In 1976, Hayek proposed that a government’s monopoly over the issue of currency in its country should be broken. He argued that any body, public or private, should be allowed to issue currency, and these bodies would be forced by competition to keep their currencies stable. It is likely that the resulting private currencies would have a fixed value relative to one or more commodities for two reasons: firstly, it would limit the total value of currency in existence, which in turn would drastically reduce inflation. Secondly, it will enable these currencies to be used in legitimately in countries with legal tender laws (like Britain). A legal tender law ensures that any debts in a private currency can also be paid in the currency mentioned in the law (Sterling, in Britain’s case). Declaring that a unit of private currency is worth a fixed amount of one or more commodities means a debt in the private currency could be paid by providing enough of a second currency to purchase the commodities that the debt represents on the open market.

I believe that these private currencies exist today. There are already institutions that issue perpetual, zero-coupon notes with values proportional to one or more commodities. Millions of these notes are traded on stock exchanges every day (though not quite as many as other major currencies). I am referring to commodity-backed exchange traded funds (ETFs). Debts denominated in shares of an ETF can be paid in any currency by buying these shares on the market to deliver to the creditor. Existing ETFs allow the number of shares in circulation to be increased or reduced; anyone can give the fund money to buy more commodities in return for new shares, and existing shareholders can compel the fund to sell some of its backing commodities to redeem their shares in another currency.

Hayek has said currency is an adjective, so these notes can already be referred to as a private currency. The next step towards breaking the government’s monopoly over the issue of money is for companies or individuals to start lending and taking deposits of these shares. As long as the interest (in shares) gathered from loans exceeds the interest paid (in shares) to depositors, this activity will be profitable. I imagine there is already a large demand in terms of depositors of shares, given that there are people who are willing to hold these shares for no interest. Given that we are in an economy of nominal deflation, there should be no shortage of people willing to borrow these notes either.

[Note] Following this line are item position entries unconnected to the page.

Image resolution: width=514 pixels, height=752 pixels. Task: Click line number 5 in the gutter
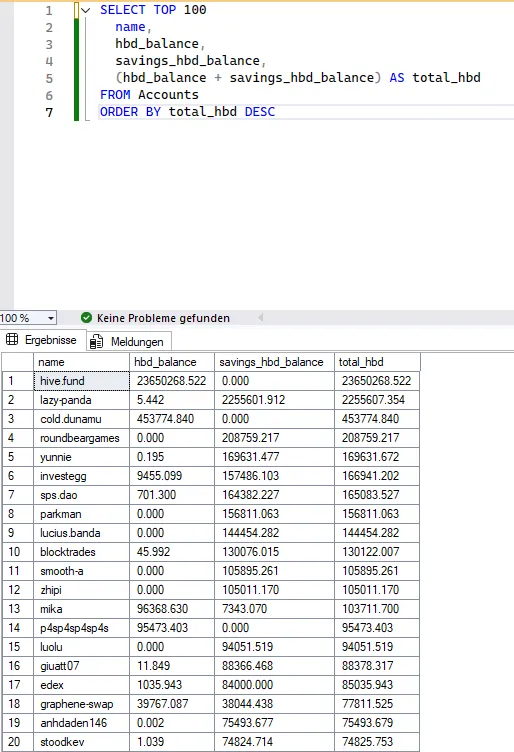point(49,78)
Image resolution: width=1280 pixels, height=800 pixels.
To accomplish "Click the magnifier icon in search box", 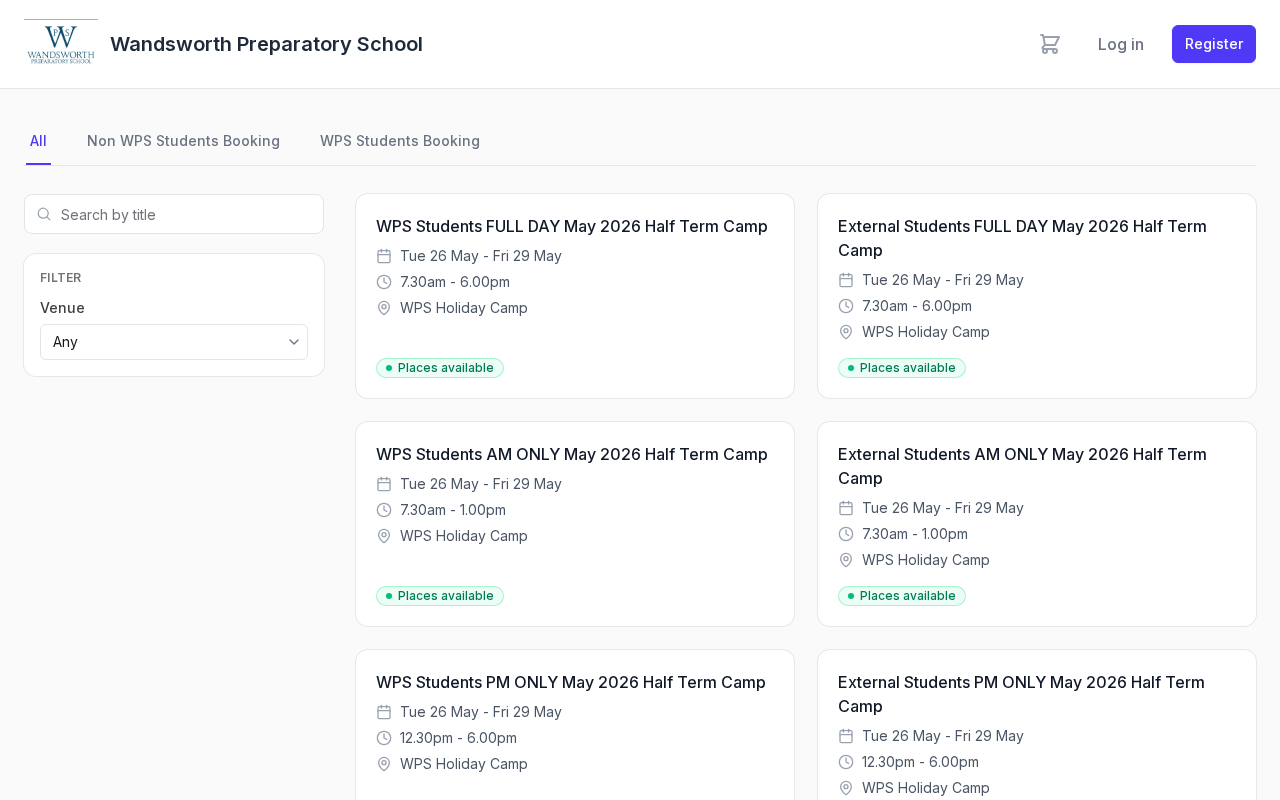I will (x=44, y=214).
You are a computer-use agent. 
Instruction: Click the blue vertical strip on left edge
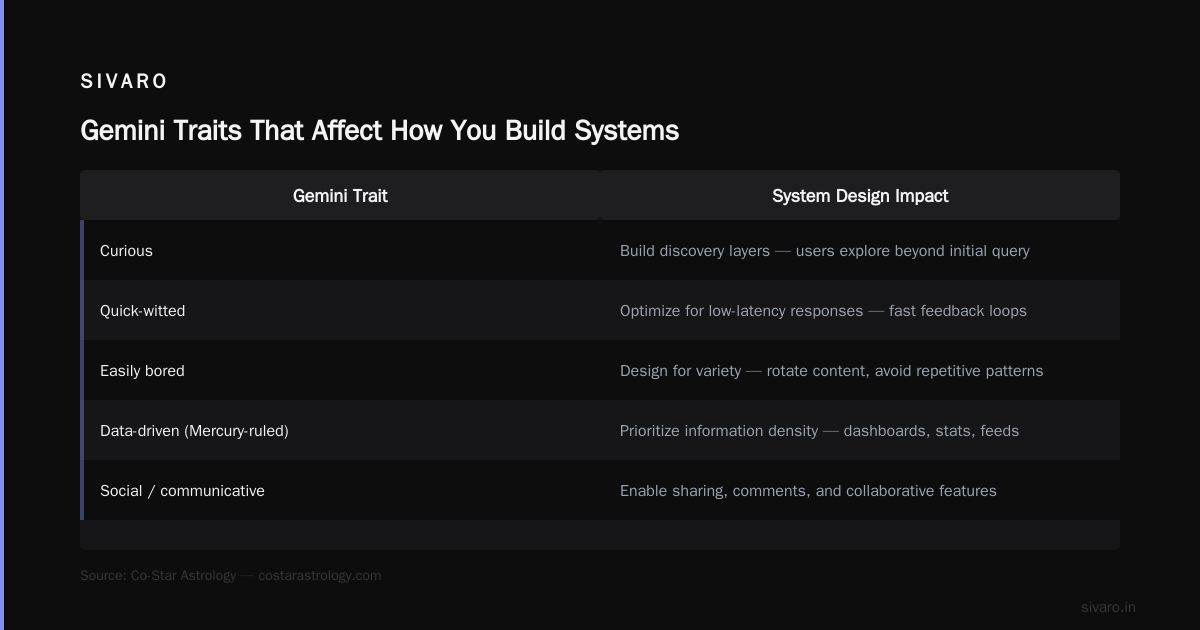click(2, 315)
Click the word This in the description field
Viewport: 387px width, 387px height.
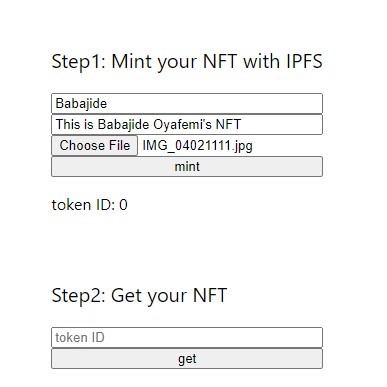[x=68, y=124]
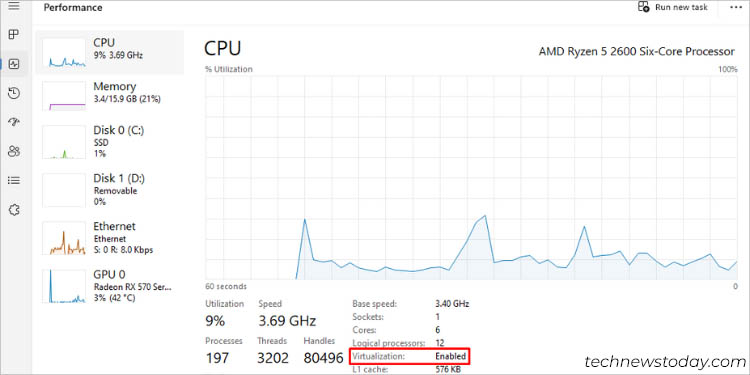750x375 pixels.
Task: Click the Virtualization Enabled field
Action: (x=410, y=356)
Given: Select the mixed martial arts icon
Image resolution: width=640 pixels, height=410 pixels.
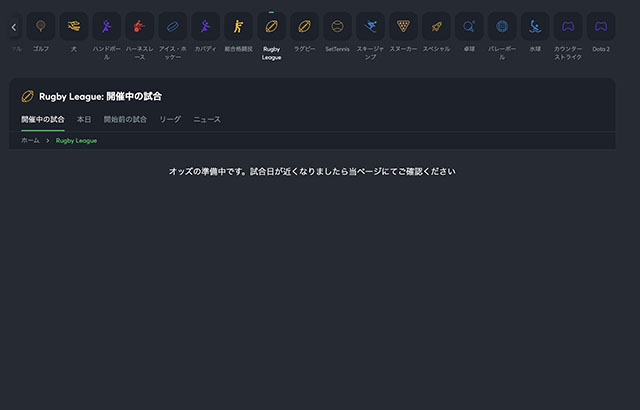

Hayek also believed that if a government was the only issuer of money, then monetary policy would become politicised to the detriment of the economy. It will therefore be interesting to watch Zimbabwe as its government has suspended their own currency, thereby opening the market to competition. The public can now choose to use a variety of currencies, some of whom are issued by government with no political interest in Zimbabwe. Time will tell whether competition and the removal of national politics from monetary policy will increase price stability in Zimbabwe.